Anna Netrebko mejoró, si cabe, la anterior edición del Metropolitan de Nueva York en compañía del barítono Zeljko Lucic, una toma de 2014, o sea de cuatro años anterior a la presente. Estuvo claro que su concepto fue más por el lado dramático que por el canoro. Ejemplo de lo primero fue la magistral manera de diferenciar las dos partes del brindis y, de lo segundo, el cómo evitó los trinos del mismo brindis y el glissando del sonambulismo. Algo borrosas las partes de agilidad, demostró pese a estas pequeñas máculas que, vocalmente, la parte no le supone el más mínimo problema, con una generosidad de entrega realmente agobiante, tanto en los agudos como en los graves y con un centro de una anchura y solidez impresionantes.

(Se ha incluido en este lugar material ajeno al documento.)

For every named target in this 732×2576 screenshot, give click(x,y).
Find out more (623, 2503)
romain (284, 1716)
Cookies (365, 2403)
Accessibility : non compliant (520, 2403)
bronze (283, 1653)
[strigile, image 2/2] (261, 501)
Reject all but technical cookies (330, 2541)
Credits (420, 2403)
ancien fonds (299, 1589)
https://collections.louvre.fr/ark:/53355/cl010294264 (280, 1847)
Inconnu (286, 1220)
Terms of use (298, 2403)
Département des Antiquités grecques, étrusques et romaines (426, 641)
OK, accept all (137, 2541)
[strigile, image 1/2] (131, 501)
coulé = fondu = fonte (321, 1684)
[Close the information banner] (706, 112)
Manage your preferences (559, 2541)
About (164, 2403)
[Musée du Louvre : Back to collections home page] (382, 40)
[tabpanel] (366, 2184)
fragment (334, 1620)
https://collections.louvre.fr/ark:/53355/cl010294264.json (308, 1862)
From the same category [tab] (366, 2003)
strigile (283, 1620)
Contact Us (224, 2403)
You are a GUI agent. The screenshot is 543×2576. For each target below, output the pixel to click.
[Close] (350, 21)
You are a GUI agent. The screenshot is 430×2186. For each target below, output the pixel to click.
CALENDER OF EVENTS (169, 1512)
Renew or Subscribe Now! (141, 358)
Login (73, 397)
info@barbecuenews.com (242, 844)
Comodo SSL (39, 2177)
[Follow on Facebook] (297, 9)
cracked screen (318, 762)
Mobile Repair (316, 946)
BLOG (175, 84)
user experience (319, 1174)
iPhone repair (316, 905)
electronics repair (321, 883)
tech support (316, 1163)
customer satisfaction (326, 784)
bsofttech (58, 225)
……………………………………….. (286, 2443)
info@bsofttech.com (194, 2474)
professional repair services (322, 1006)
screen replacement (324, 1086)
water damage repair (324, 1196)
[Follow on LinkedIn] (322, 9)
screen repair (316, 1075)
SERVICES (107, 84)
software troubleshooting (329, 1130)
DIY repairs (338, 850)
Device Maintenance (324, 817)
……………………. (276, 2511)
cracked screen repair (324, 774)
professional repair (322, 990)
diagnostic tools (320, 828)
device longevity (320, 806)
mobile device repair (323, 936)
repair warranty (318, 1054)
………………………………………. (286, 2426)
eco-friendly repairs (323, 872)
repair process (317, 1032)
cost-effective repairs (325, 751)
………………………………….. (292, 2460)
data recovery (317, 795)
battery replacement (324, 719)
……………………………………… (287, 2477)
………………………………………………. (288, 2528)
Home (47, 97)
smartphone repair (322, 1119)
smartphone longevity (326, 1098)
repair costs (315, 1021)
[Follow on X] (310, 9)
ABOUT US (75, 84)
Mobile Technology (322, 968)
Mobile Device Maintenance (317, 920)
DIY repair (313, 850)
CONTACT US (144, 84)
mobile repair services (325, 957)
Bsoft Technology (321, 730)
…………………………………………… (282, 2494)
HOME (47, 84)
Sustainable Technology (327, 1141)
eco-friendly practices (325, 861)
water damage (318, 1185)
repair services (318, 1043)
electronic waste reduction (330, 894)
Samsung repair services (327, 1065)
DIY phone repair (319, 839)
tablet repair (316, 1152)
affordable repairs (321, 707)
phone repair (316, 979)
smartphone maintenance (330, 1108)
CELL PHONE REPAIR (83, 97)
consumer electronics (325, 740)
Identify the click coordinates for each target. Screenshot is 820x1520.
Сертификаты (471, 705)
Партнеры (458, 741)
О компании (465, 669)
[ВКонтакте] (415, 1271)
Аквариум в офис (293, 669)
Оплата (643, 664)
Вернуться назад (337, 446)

El bajo y el tenor no estuvieron a la altura de la pareja central. Fabio Sartori se limitó a exhibir todo el volumen de su dotadísima voz tenoril, con una lectura del aria de una superficialidad digna de multiplicar reproches, mientras que Kwangchul Youn, que puso más interés expresivo, se vio limitado por un registro grave algo débil y un vibrato a punto de sonar inconvenientemente excesivo. El Malcolm de Fiarian Hoffmann, indigno de un teatro de la categoría del renovado Unter den Linden berlinés. Al contrario, el resto sí estuvo a esa altura, en especial el Doctor de Dominik Barberi y la Dama de Evelin Novak.
En el foso, Daniel Barenboim al frente del magnífico coro y de una Staatskapelle Berlin para la que sobran elogios, ofreció una lectura espléndida en concepto, matización, diferenciación de escenas y contrastes sabiamente elegidos, ampliados por unos silencios que dieron a la narración un especial y profundo contenido.